Traditional Chinese medicine and Ayurvedic therapies have historically used a special group of herbs that are now classified as "adaptogens". It is believed that these herbs help our bodies adapt to stress and regulate our energy levels.
Adaptogens work mainly by regulating our adrenal system, which oversees much of our responses to hormonal stress. Part of its magic has to do with an "adaptive" ability, which can be used to regulate or decrease our stress hormones as needed.
This works like a dial; When our body needs a little more energy, adaptogens can increase the chemicals needed to concentrate and resist. When our body is stressed, adaptogens also reduce stimulating chemicals. Hence his name and ability to "adapt" to what our body needs.
Essentially, adaptogens can help us feel calm and energized … the perfect combination for breeze through our busy lives!
What adaptogens should I use?
There are many adaptogenic herbs that have been used with great success throughout the history of herbal medicine. We recommend that you seek the professional opinion of a trusted healthcare provider to find the best ones for you, but there are some options to present your wonderful benefits:
There are many types of ginseng available, but the Asian variety is the superhero you're looking for here! It is thought to help the body cope with stress, improve cellular metabolism, improve immunity, reduce free radical damage and promote healthy aging.
Before using: This herb is not recommended for people with diabetes, a history of breast cancer, autoimmune diseases or pregnant or lactating women. Occasionally it can cause heart palpitations, insomnia or increased blood pressure. It also interacts with many medications, so be sure to check the suitability for this first. It is also advisable to take periodic and cyclical pauses when taking this herbal supplement.
This herb has been used for millennia by ancient Ayurvedic practitioners to improve hormone function, particularly in the adrenal glands. Ashwagandha is also believed to improve endurance, immunity, energy, vitality and endurance. It can be more useful to treat insomnia, anxiety and chronic fatigue … which makes it an excellent herb to consider if you feel exhausted in both the mind and the body!

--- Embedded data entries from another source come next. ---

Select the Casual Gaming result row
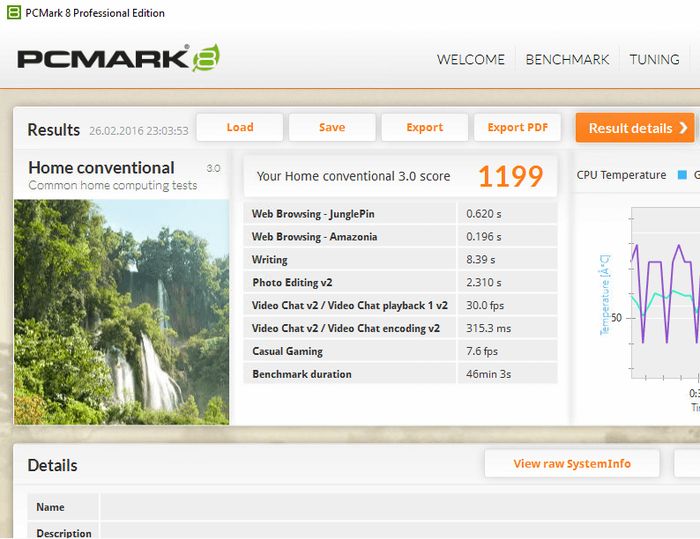Viewport: 700px width, 539px height. [400, 351]
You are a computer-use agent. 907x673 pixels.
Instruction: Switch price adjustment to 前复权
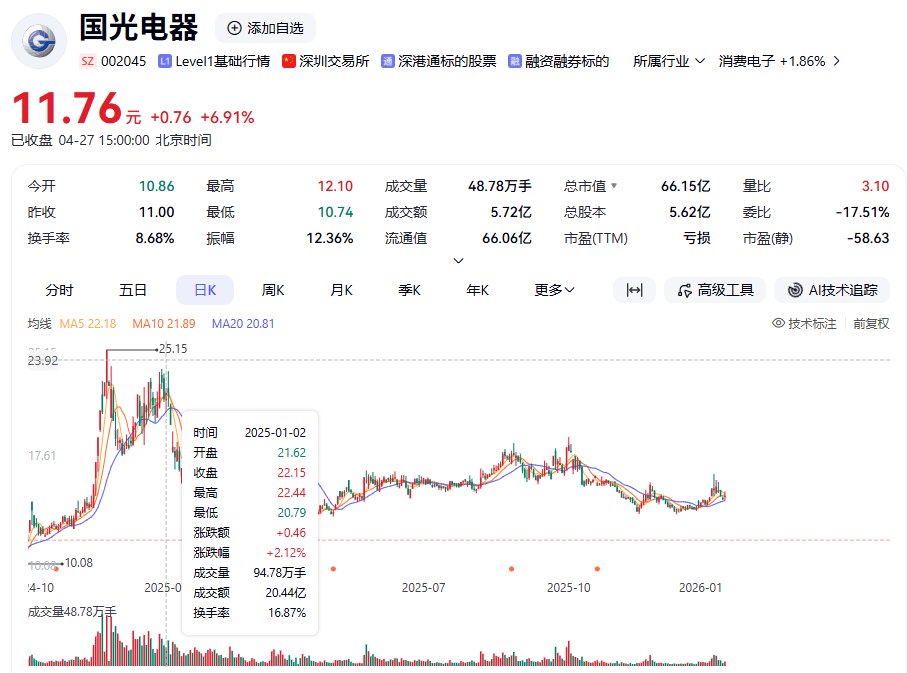click(869, 323)
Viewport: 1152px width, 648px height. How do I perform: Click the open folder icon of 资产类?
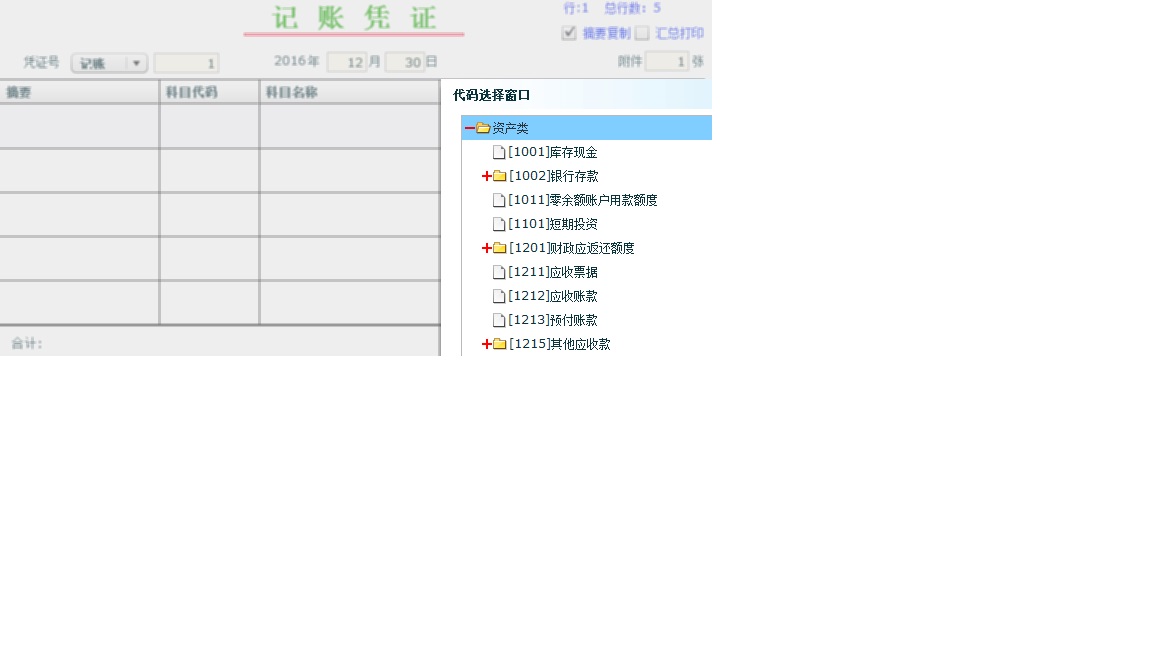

Before using: This adaptogen is not recommended if you are taking sedative medications, you are pregnant, you are sensitive to Nighthade vegetables or if you suffer from severe gastric irritation.
Technically, a berry instead of an herb, the schisandra offers a wide range of potential health benefits and is believed to reduce fatigue. This berry essentially counteracts stress by reducing our levels of stress hormones.

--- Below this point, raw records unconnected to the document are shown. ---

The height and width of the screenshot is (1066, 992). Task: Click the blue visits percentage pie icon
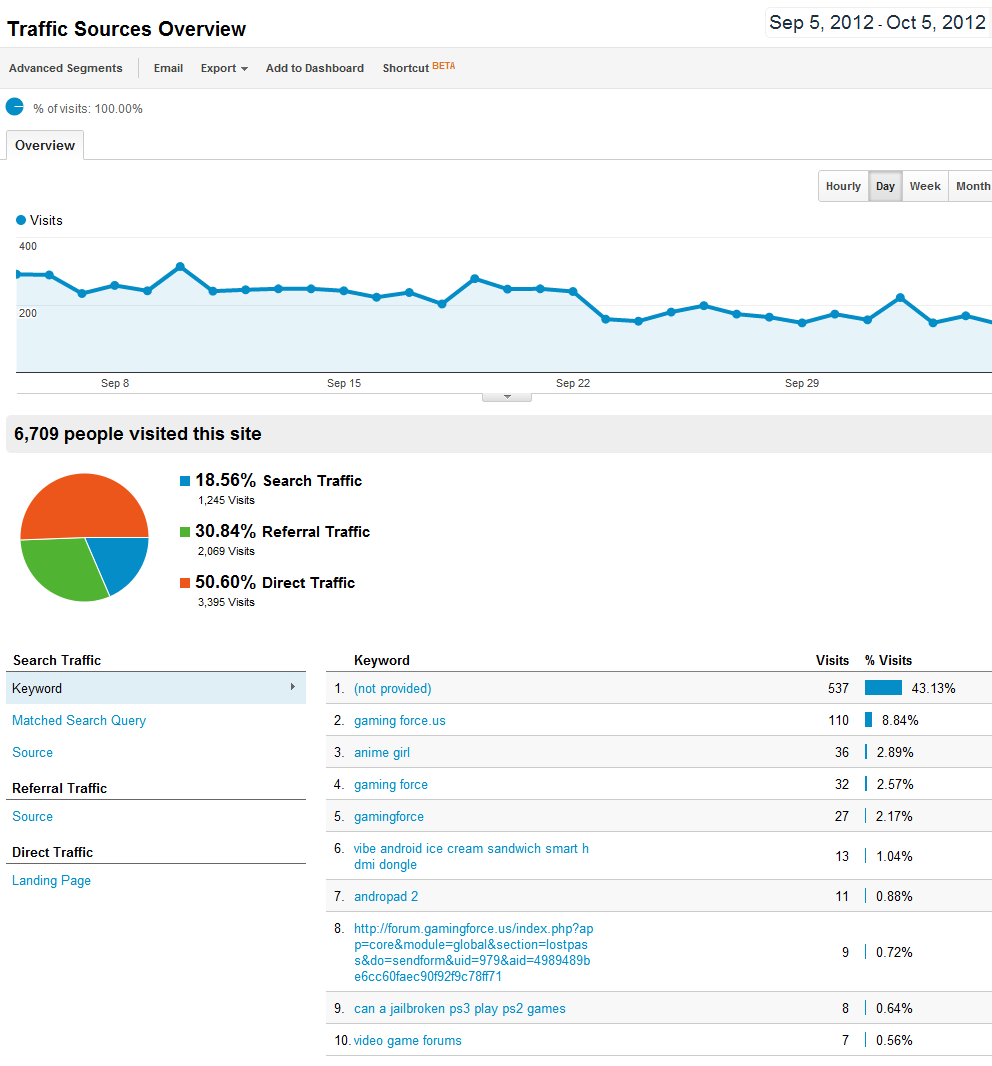pyautogui.click(x=15, y=107)
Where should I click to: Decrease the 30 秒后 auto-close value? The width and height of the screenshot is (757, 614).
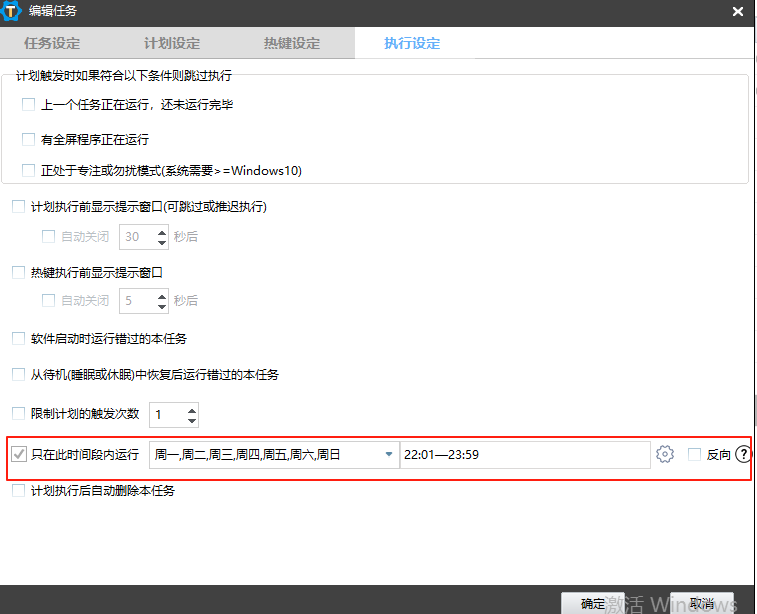click(162, 243)
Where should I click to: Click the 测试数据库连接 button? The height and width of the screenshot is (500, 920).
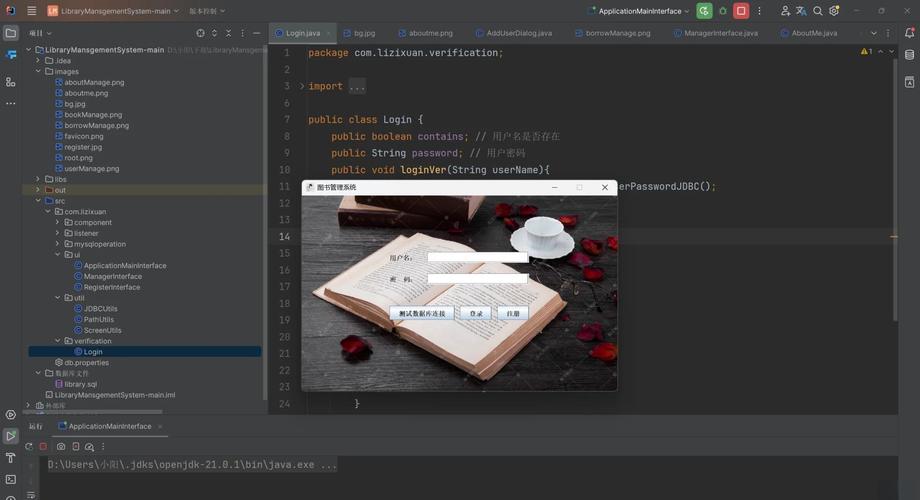422,314
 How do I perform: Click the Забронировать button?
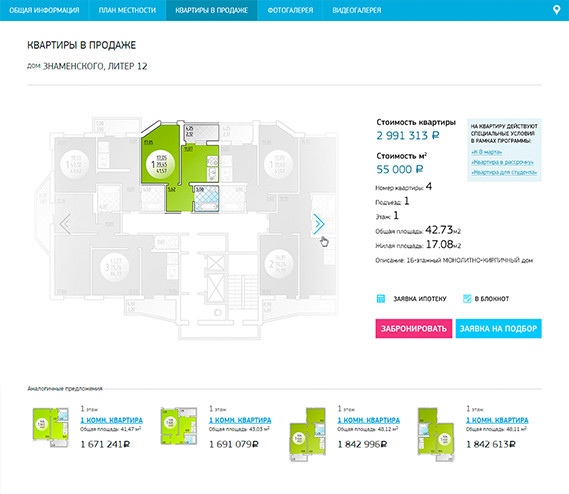click(414, 328)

Before using: Schisandra is not recommended during pregnancy or for anyone with epilepsy, reflux, gastric ulcers or high intracranial pressure.
Traditionally used in Chinese medicine, Eleuthero is particularly useful in relieving the physical symptoms of stress. It can relieve muscle spasms and painful joints; The typical aches and pains of a stressed body! Eleuthero has also been prescribed for chronic fatigue, and can further support memory and mood.
Before using: While Eleuthero is generally considered safe, it can sometimes cause heart palpitations and insomnia. It is also better to control your blood pressure if you have hypertension and are taking Eleuthero. The use of this herb is not recommended if you are pregnant or breastfeeding.
It is believed that this adaptogenic herb is particularly good at "adapting" your cortisol levels to healthier levels. It can also support energy production, healthy brain function, good mood and cardiovascular health. Although the evidence is inconclusive, Rhodiola may also offer some neuroprotective action against toxins, and increase our serotonin levels (the "wellness hormone").
Before using: Rhodiola Rosea is not recommended for people with manic depression, bipolar illness or pregnancy / lactation. It can also cause insomnia if taken in high doses.
While there is a wide variety of adaptogenic herbs, today we have covered some of the best options to help your body fight stress. What adaptogens have you used? Do you find that they help you feel less stressed and more energized?